相続人になれない者とは

相続人になれない者とは

相続人であったとしても必ず遺産(相続財産)を取得できるとは限りません。例えば、遺言書を偽造したり隠した場合は相続人となる資格を失いますし(相続欠格)、被相続人が侮辱等を行った相続人について申立てによって相続資格を失わせることもできます(相続人の排除)。

相続人となれない者は以下のとおりです。

執筆者:弁護士 坂尾陽(Akira Sakao -attorney at law-)

  • 2009年 京都大学法学部卒業
  • 20011年 京都大学法科大学院修了
  • 2011年 司法試験合格
  • 2012年 森・濱田松本法律事務所入所
  • 2016年 アイシア法律事務所設立

01 法定相続人に該当しない者

 

そもそも法定相続人に該当しない場合は相続人となることは出来ません。

とくに質問が多いのは以下のような場合ですが、いずれも原則として相続人となれないと考えられます。

  • 内縁(事実婚)の妻や愛人
  • 認知されていない愛人の子ども
  • 配偶者の連れ子

 

従って、これらの場合に相続財産を取得させたいのであれば、例えば遺言や養子にする又は認知を行う等によって対応する必要があります。

 

02 相続欠格者

 

一定の事由がある場合には、被相続人の申立てや家庭裁判所の決定がない場合でも、相相続資格を失う場合があります(相続欠格者、民法891条)。

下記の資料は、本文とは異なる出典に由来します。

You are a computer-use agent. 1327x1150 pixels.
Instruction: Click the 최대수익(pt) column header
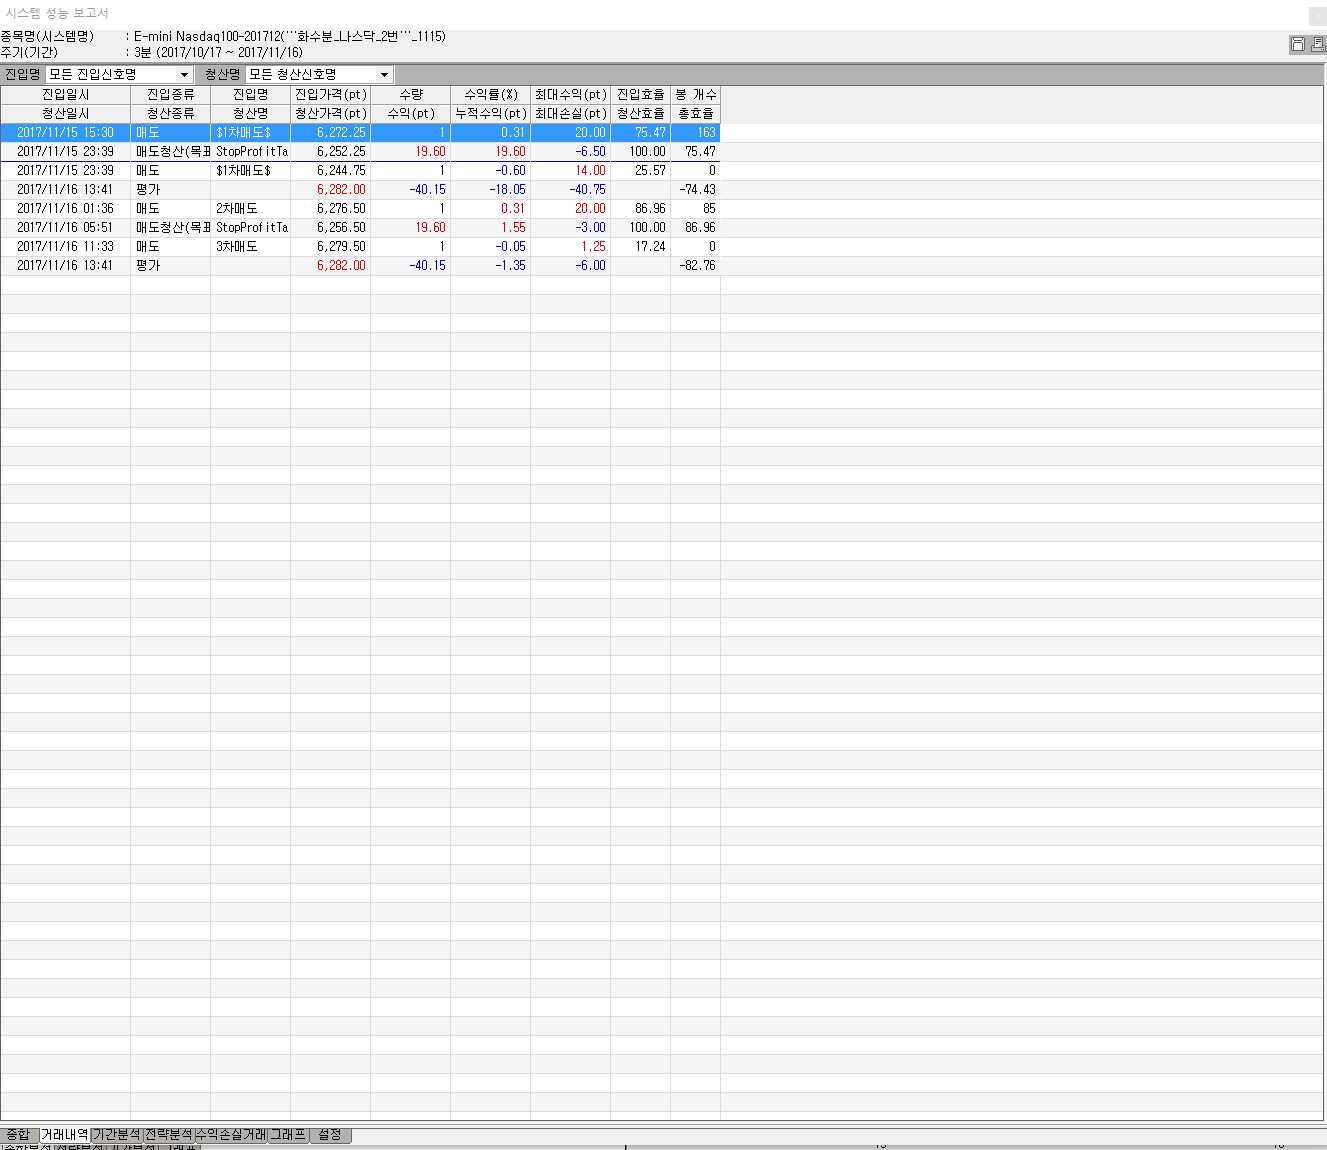click(x=570, y=94)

但し、相続欠格者の子どもが代襲相続を行うことはできます(民法887条2項)。

 

相続欠格となる事由には以下のとおりのものが存在します。まとめると、相続に有利になるように殺人・殺人未遂を行った者や、遺言書に対して不当な関与を行った者が相続欠格者とされます。

 

①被相続人を殺害又は殺害未遂しようとして刑罰に処せられた場合

但し、過失致死罪や傷害致死罪は含まれません。

 

②被相続人が殺害されたことを黙っている場合

被相続人が殺害されたことを知っているのに、告訴・告発しなかった場合にも欠格事由となります。

 

③詐欺・強迫による遺言書の変更等

 

被相続人に対して詐欺を行ったり、脅したりして、遺言書を書かせたり又は遺言書を変更させたような場合には欠格事由となります。

 

④遺言書の破棄等

 

遺言書を破棄したり隠したりした場合や偽造・変造した場合には欠格事由となります。

 

相続の廃除

 

相続欠格事由程の重大な事由が存在しない場合でも、一定の事由があるときに被相続人の請求によって、遺留分のある相続人の相続資格を喪失させる制度があります(推定相続人の廃除、民法892条)。

なお、廃除の場合でも廃除された相続人の子どもには代襲相続を行うことが可能です(民法887条2項)。

 

廃除事由は、被相続人に対して虐待をした又は重大な侮辱を加える等の著しい非行があることです。著しい非行の例としては、無職であるのにギャンブルで浪費をしている例等があります。

 

廃除事由があると考える場合は、家庭裁判所に対して当該相続人の廃除を請求し、家庭裁判所が廃除事由の有無を判断します。

また、遺言において推定相続人の廃除の意思表示を行うことも可能です(民法893条)。この場合は、遺言の効力が生じた後に遺言執行者が家庭裁判所に対して相続人の廃除を請求します。例えば、廃除の対象となる相続人が、被相続人が廃除の請求を行ったことを知ると、更なる暴力を加えるようなことが想定される場合は、遺言による廃除を選択するのが効果的だと思われます。